Things were looking dire, then it hit me.


So a little background for probably anyone reading this, because despite being on NBC, Fear Itself is about as obscure as it gets for this subgenre.  Fear Itself is technically season 3 of Showtime's Masters of Horror, whose gimmick was that each episode was directed by a different established horror director.  While this was largely not false advertising while the show was Masters of Horror, by the time the concept rolled into NBC, we got episodes directed by the guy who helmed Bride of Chucky and Freddy vs Jason.  Needless to say, the show flopped and about half of the episodes were never even broadcast, though they appeared later on..heh heh, Shudder.

So you might be wondering, what was Fear Itself like?  The answer is "exactly how you'd expect an hour-long primetime network horror anthology in the late 2000s to be." That is to say, wildly divergent on quality but generally exhibiting the same qualities of being stuffed with filler, curiously unscary, and gotcha spooks that one always sees coming.  And that's...just what Velvet Buzzsaw was.  It's honestly fascinating to me that this is ultimately what Netflix's original horror offerings (and really almost all of their non-horror offerings) come down to: intensely forgettable scraps, except with an absurd budget fueled by my inability to cancel the goddamned service. 

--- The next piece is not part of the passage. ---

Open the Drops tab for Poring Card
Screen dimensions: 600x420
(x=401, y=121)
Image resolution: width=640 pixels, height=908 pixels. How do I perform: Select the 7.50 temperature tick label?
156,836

And baby, that's some real horror.


1. Unfortunately, the humor in Velvet Buzzsaw is probably only going to be funny to you've never seen a Christopher Guest movie in your life. We're talking "clueless gallery owner praises an artist's pile of trash as a daring new concept" levels of on the nose type jokez. 
2. Also it's kind of sad to say but it was nice to have a bisexual male character who isn't portrayed as having the libido that operates in the same manner as the tasmanian devil?